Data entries
>>>>>

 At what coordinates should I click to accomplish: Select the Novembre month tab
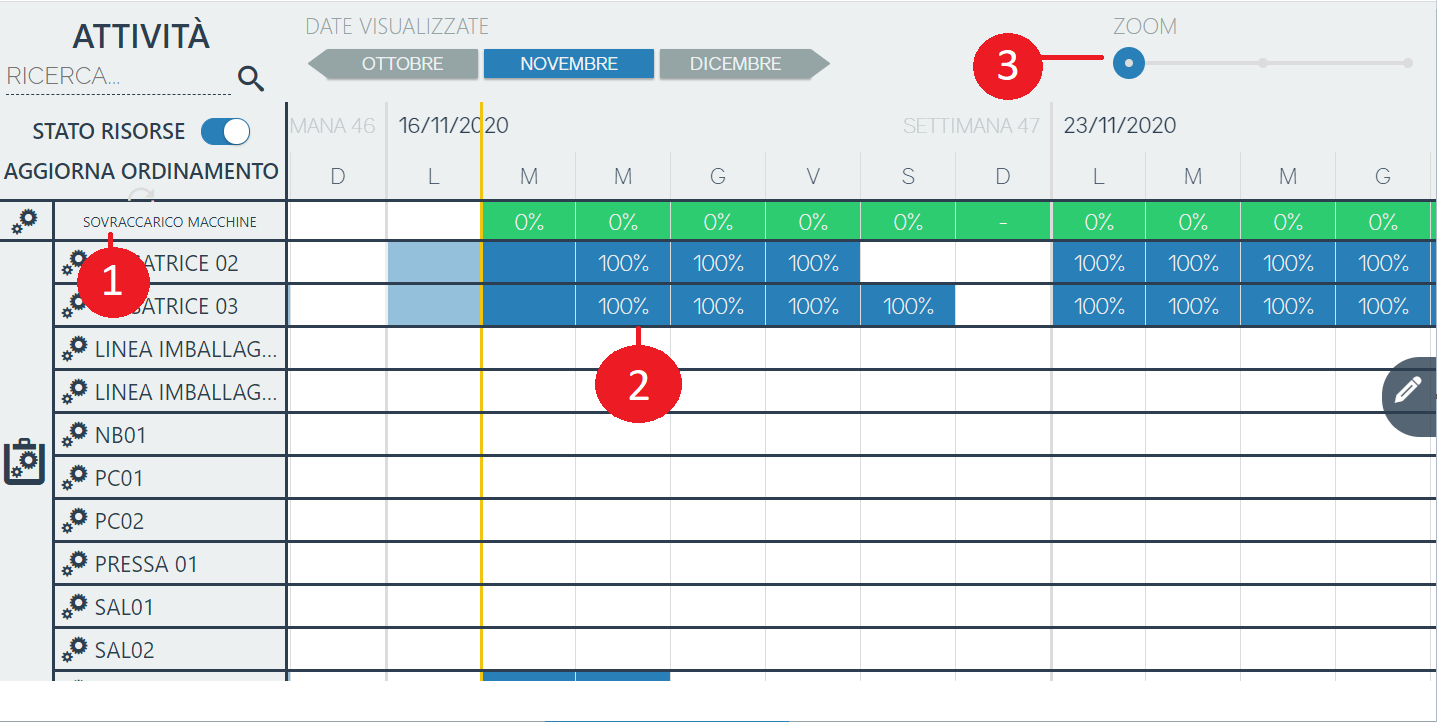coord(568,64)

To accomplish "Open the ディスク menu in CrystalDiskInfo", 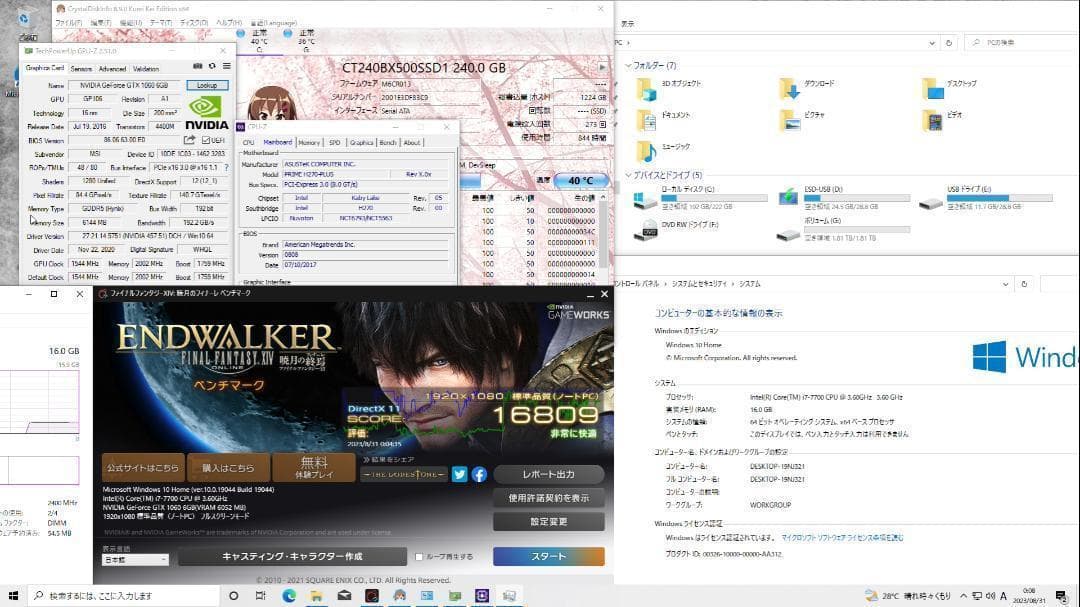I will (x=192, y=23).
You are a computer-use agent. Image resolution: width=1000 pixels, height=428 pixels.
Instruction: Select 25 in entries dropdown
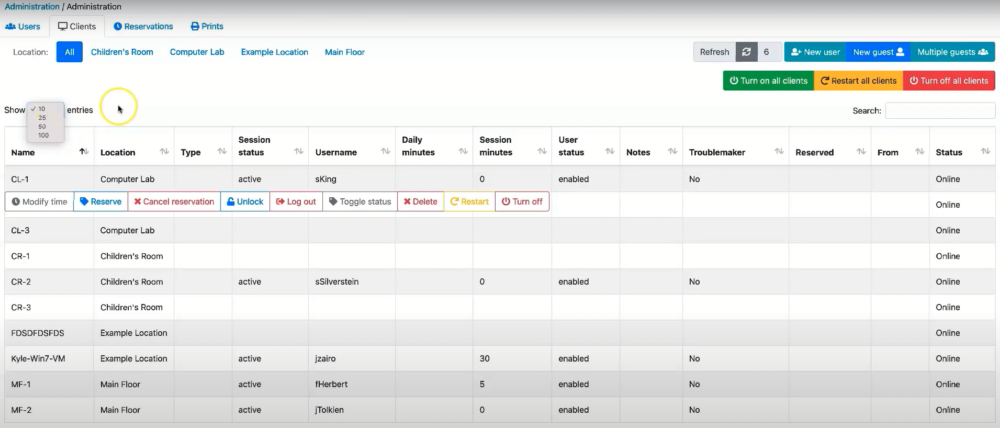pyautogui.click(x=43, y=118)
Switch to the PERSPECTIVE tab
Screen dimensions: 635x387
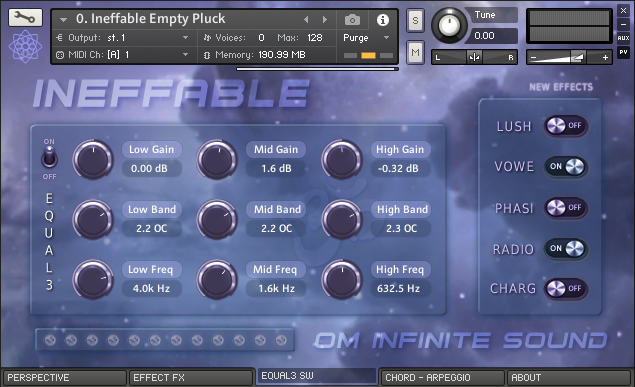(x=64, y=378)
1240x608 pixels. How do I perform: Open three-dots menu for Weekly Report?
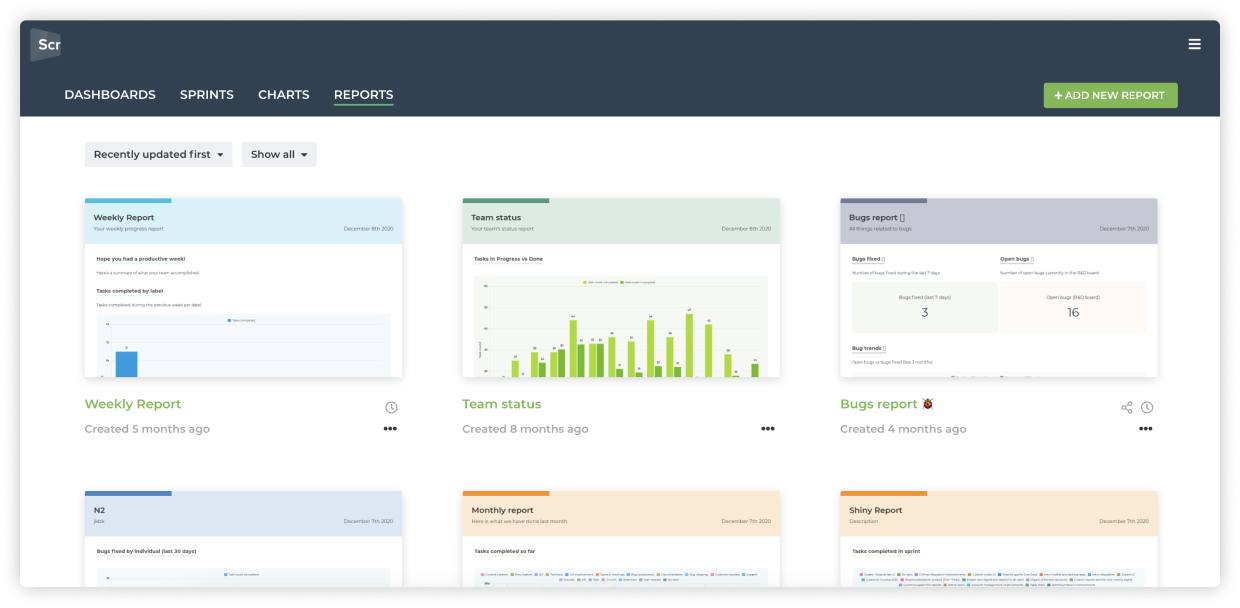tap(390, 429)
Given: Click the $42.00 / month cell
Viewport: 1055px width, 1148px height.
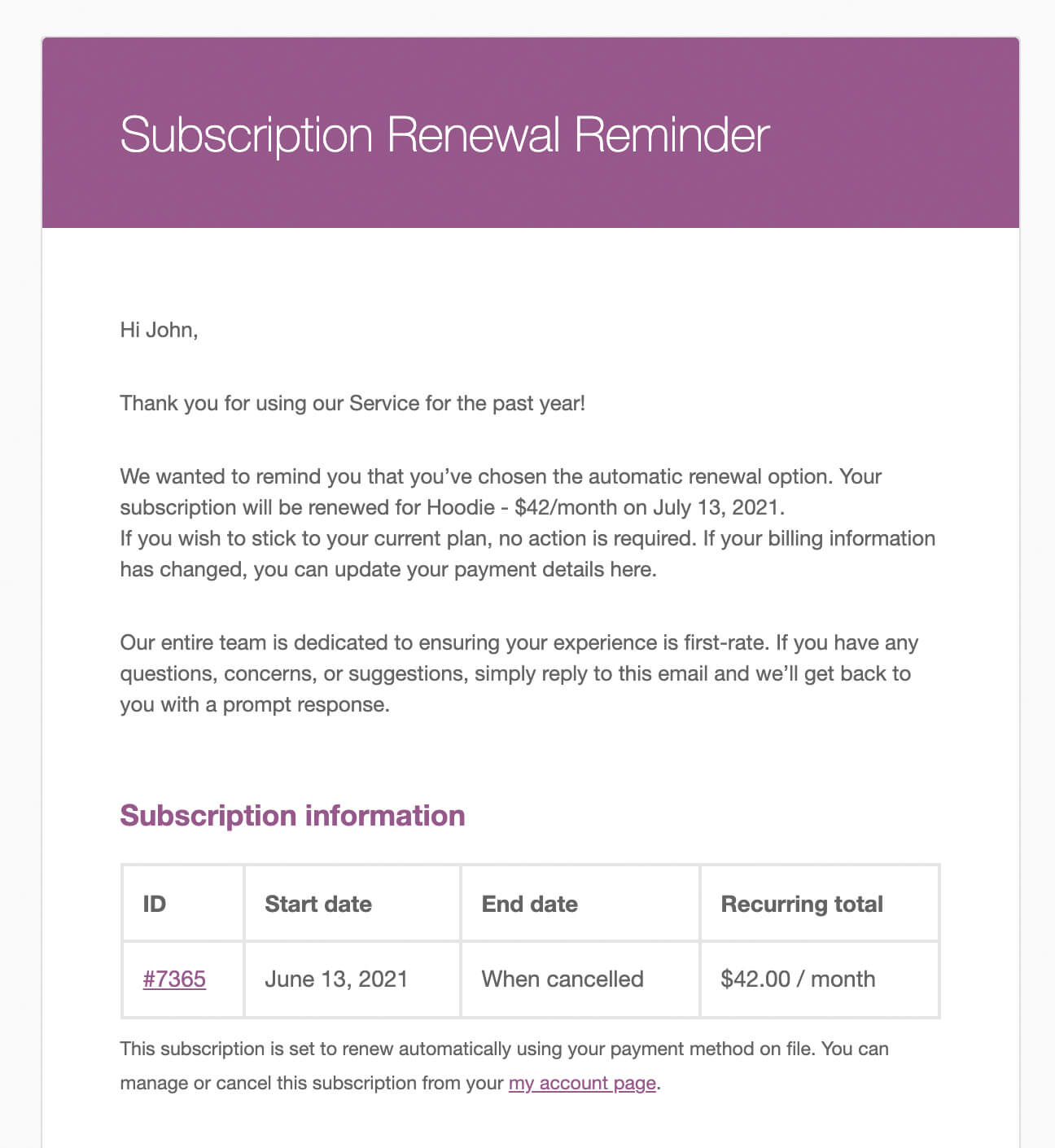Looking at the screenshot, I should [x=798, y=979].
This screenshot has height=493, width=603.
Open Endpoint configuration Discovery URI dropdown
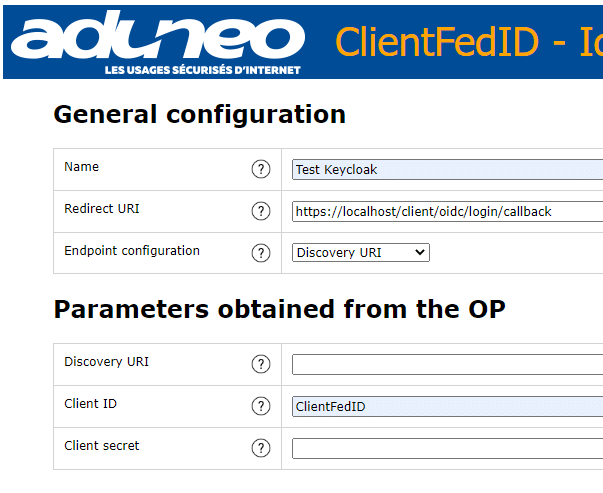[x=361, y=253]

<<<<<

● TO DO:
Return the lines from the one containing "Switch to the PERSPECTIVE tab" through the one containing "Looking at the", inclusive, copied exactly. Leave the pictures out of your answer.

● TASK RESULT:
Switch to the PERSPECTIVE tab
Screen dimensions: 635x387
(x=64, y=378)
1240x608 pixels. How do I perform: Open three-dots menu for Weekly Report?
tap(390, 429)
Given: Click the $42.00 / month cell
Viewport: 1055px width, 1148px height.
Looking at the screenshot, I should [x=798, y=979].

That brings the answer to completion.